After all, it was whites who were forced to “break surfing’s glass ceiling in terms of race, a hundred-plus years ago, in Hawaii,” says Warshaw. For surfers, “Hawaii is always there in the back of our minds. Play the race card, in other words, and you answer to Duke Kahanamoku.”

That historical aspect may very well be true, but it doesn’t at all address the issue that surfing today, at least in the world’s two most globally influential surfing nations — the USA and Australia — is overwhelmingly white and upper middle class. This is true in countless lineups, where you’re likely to paddle out and find a mostly homogenous pack of white people surfing on expensive boards, wearing expensive gear in areas with a high cost of living. If you can’t afford it, you ain’t surfing.
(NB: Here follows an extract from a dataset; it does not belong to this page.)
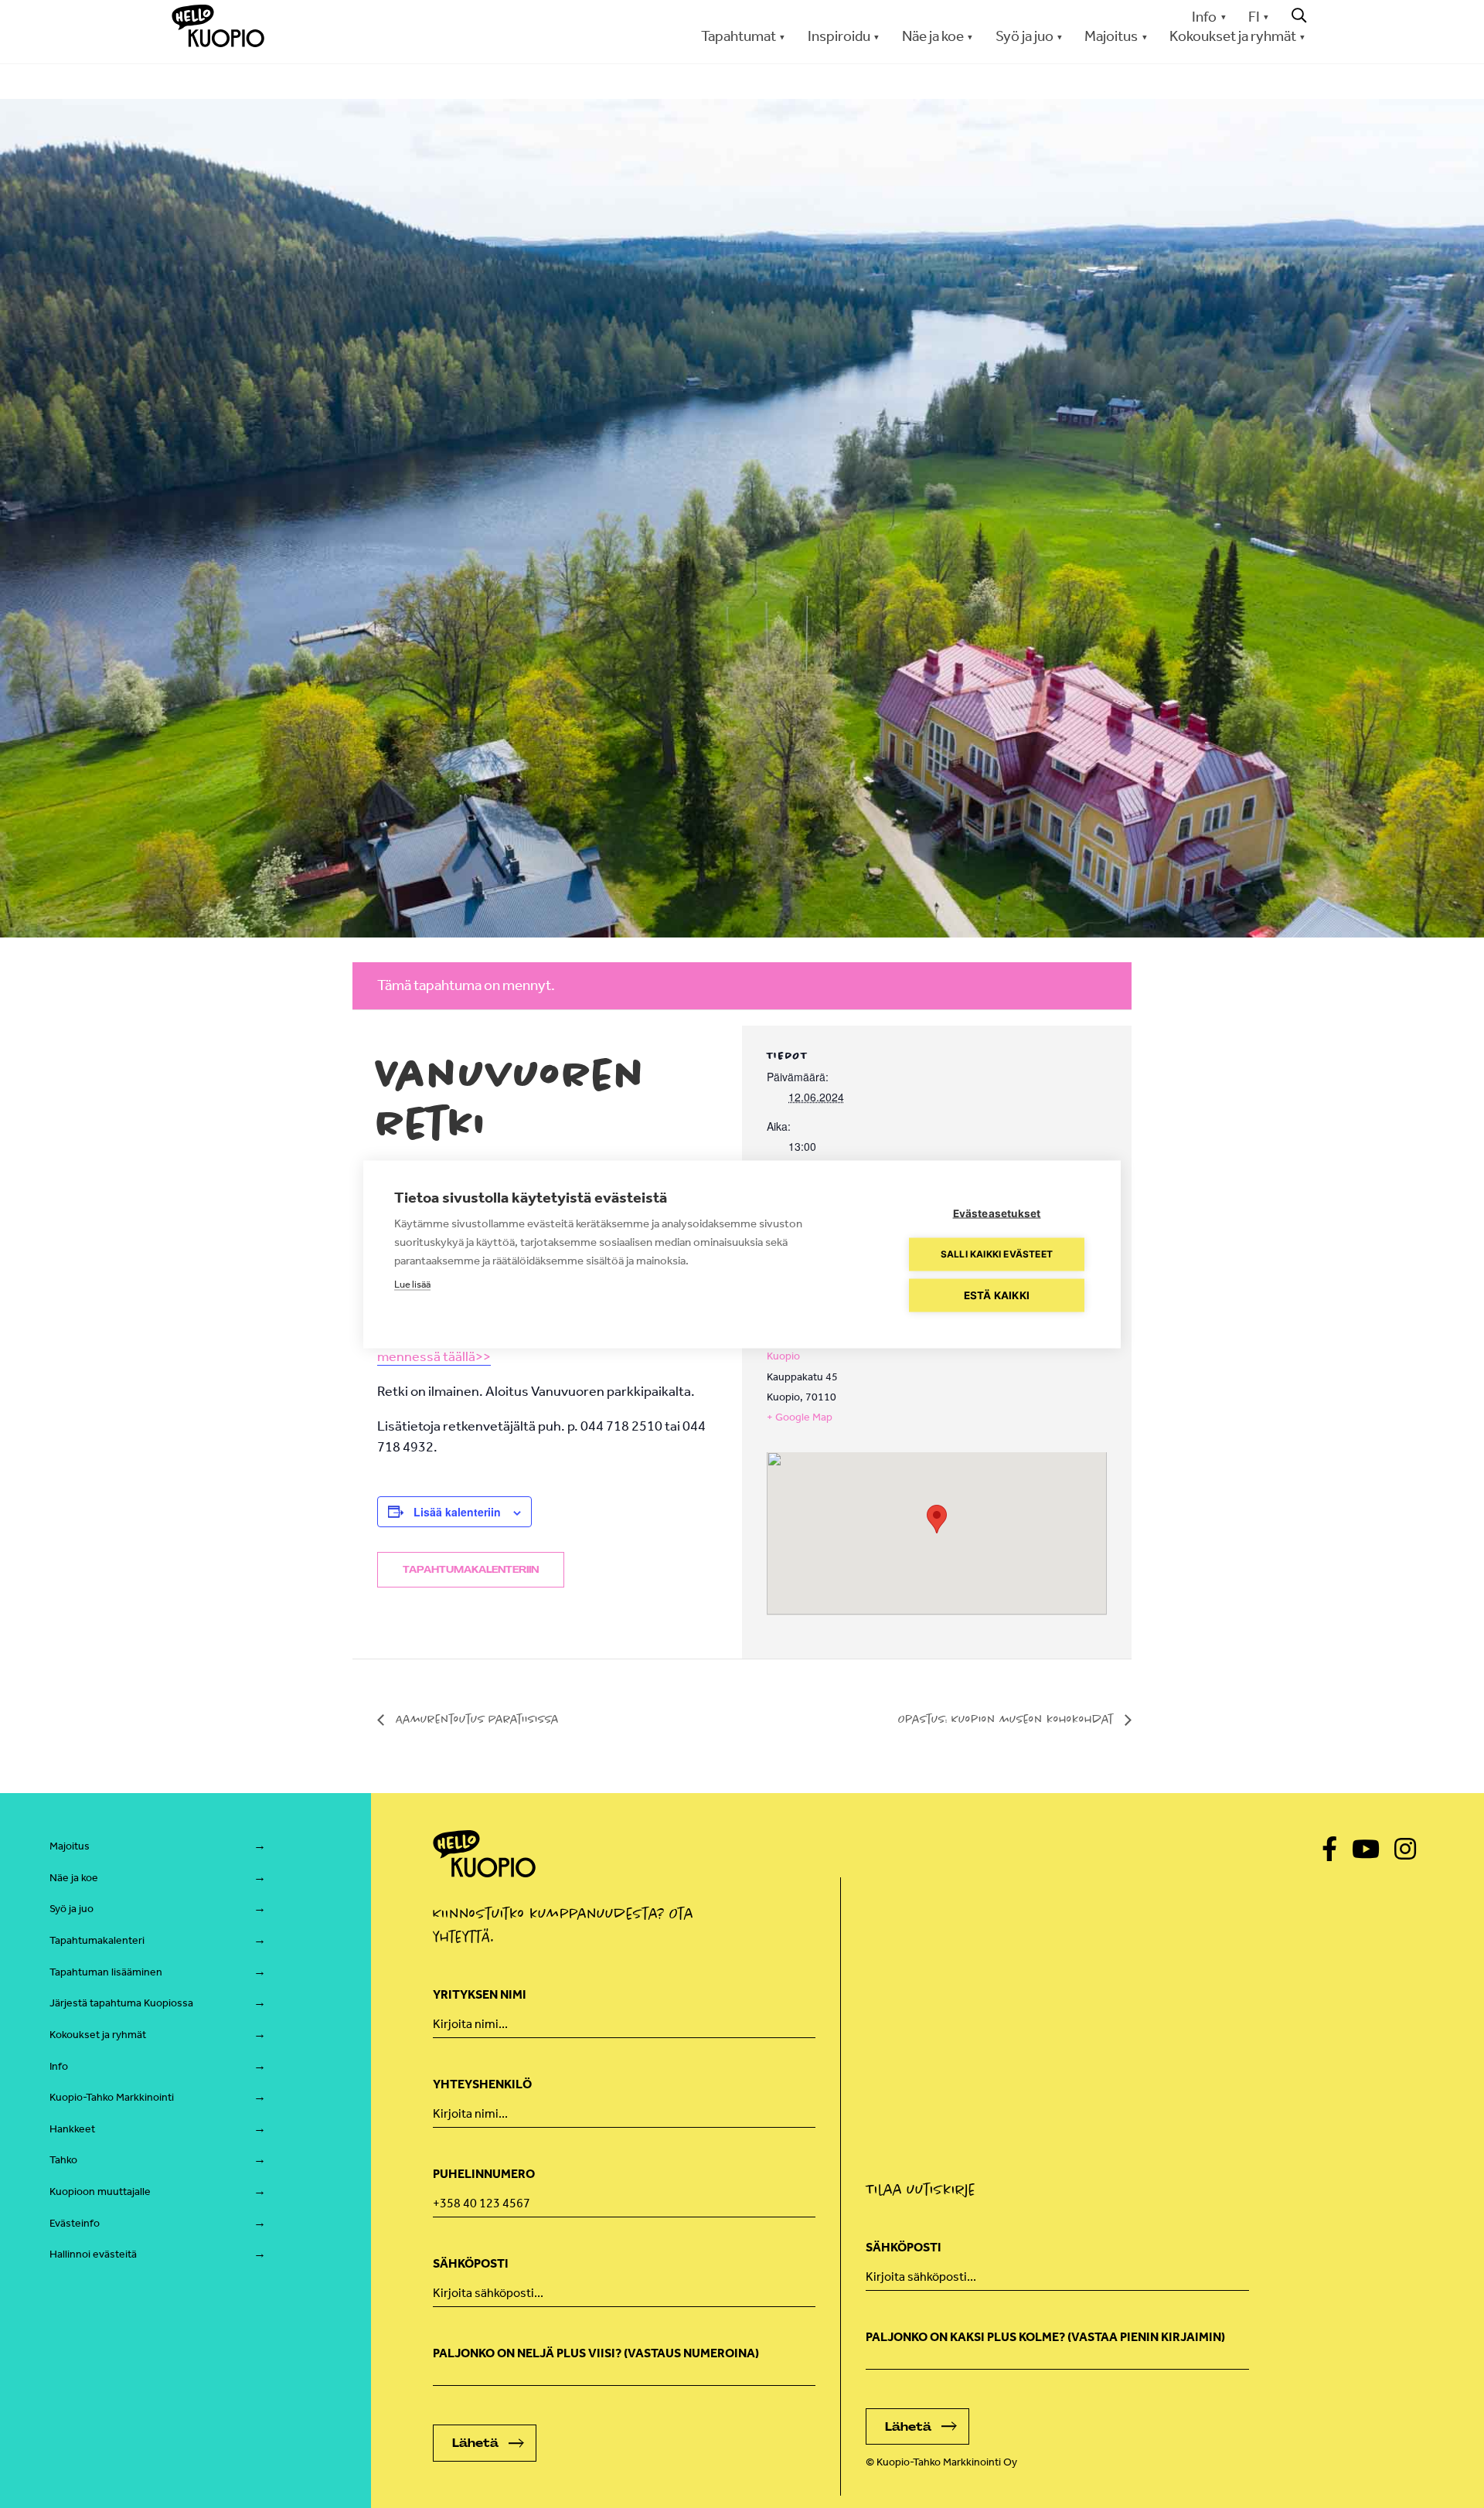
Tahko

I called Jeff Williams, co-president of the Black Surfer’s Collective (an organization that brings inner-city black kids in L.A. to the beach) to talk to him about diversity in surfing. “I’ve never really had problems with actual racism in surfing,” Williams said. “I’ve surfed all over the world, and everywhere I’ve ever been, most surfers are pretty cool.” But he does see the lack of minorities in the surf in the U.S. as problematic. “Look, anytime you try to talk about diversity in surfing, it all boils down to access,” he said. {snip}

Williams thinks {snip} it would take something like a “surfing Tiger Woods” to get inner-city kids to start paying attention to surf culture in a real way. But if we did gain more diverse surf stars bringing different voices and experiences to the table, the mainstream surf culture could only change for the better. Think about The Brazilian Storm: the South American vanguard brought fiery competitiveness and legions of exuberant fans to the World Tour, giving professional surfing a much-needed injection of passion.
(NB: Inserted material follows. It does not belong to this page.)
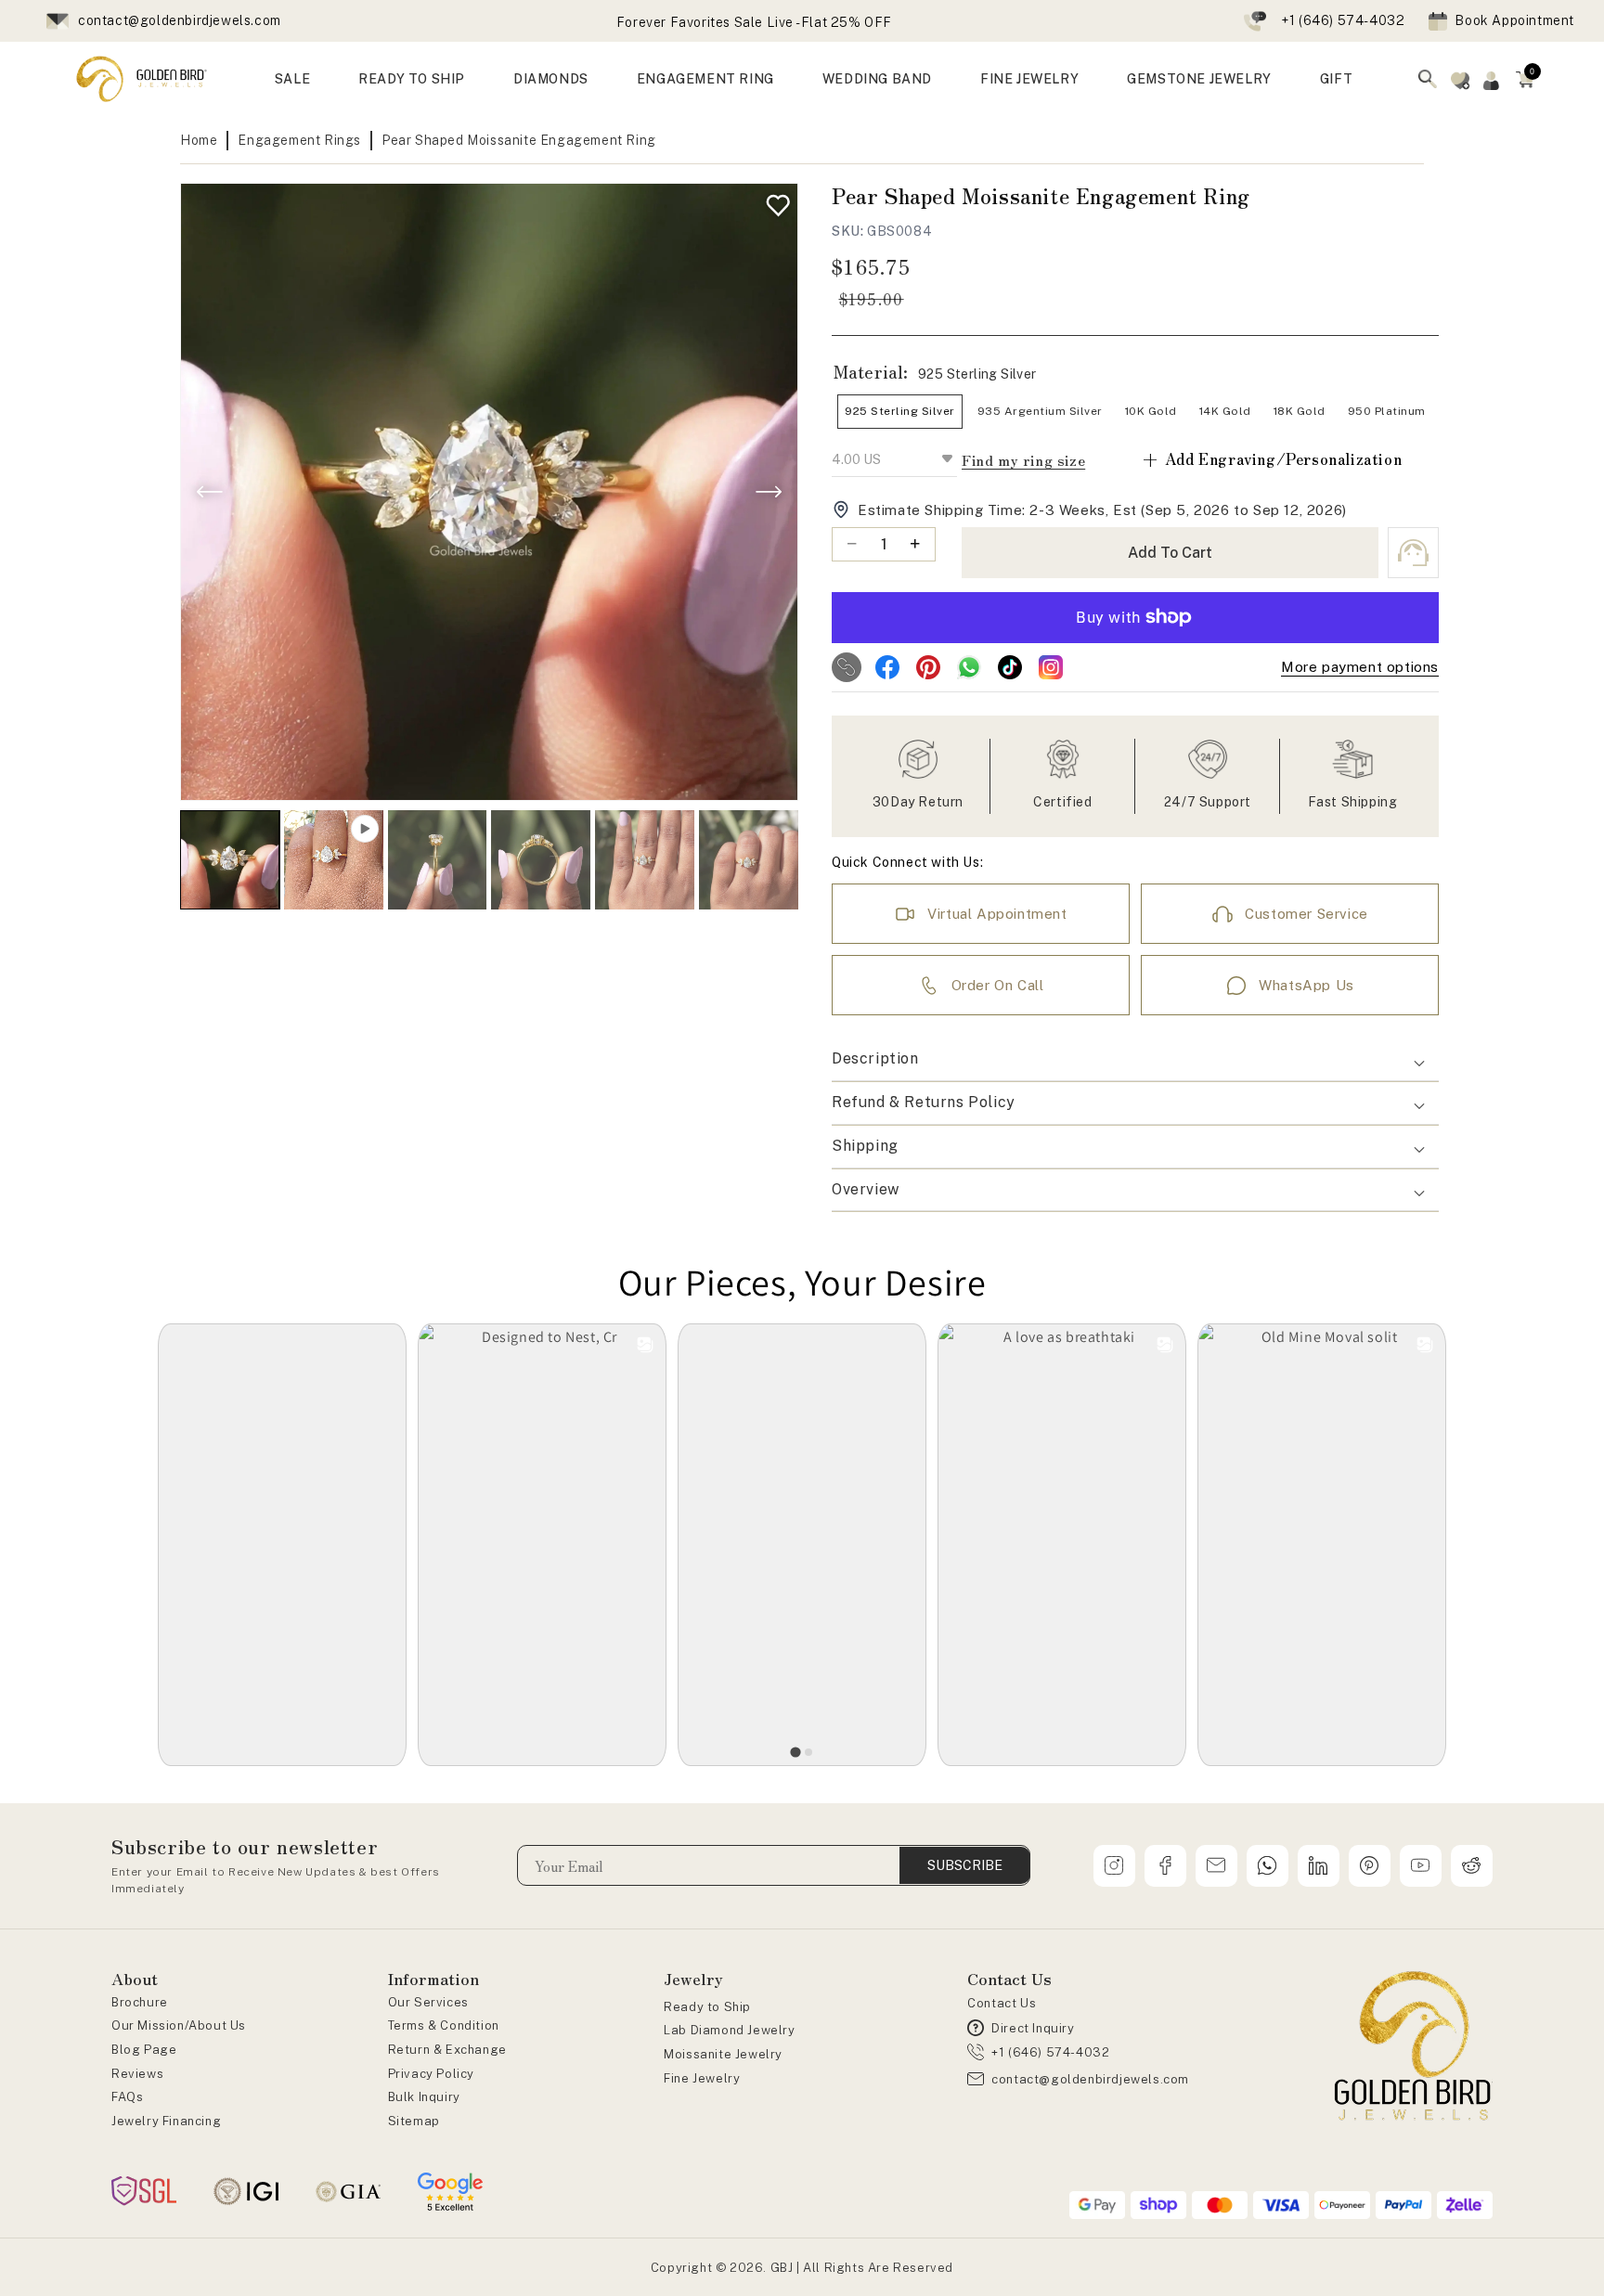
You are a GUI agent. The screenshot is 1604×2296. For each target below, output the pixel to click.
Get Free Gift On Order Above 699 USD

But tease that out to include more people of color and more people coming from communities not typically associated with surfing. What styles would emerge and what influences would inform them? What might surf art look like with if it was inspired by a surf experience that differed from the easygoing, middle-class beach life? How might board design evolve if more diverse voices were able to participate in the conversation?

I don’t have the answers, but you don’t have to look very far to find parallels in other sports. Skate culture is far more dynamic because of the cacophony of viewpoints, with universally-acclaimed skaters of diverse races and socioeconomic backgrounds adding to the melting pot. Surfing can only gain from more perspectives adding to our own understanding of what it means to be a surfer, and from embracing those who didn’t come to the beach easily, but made their way nonetheless.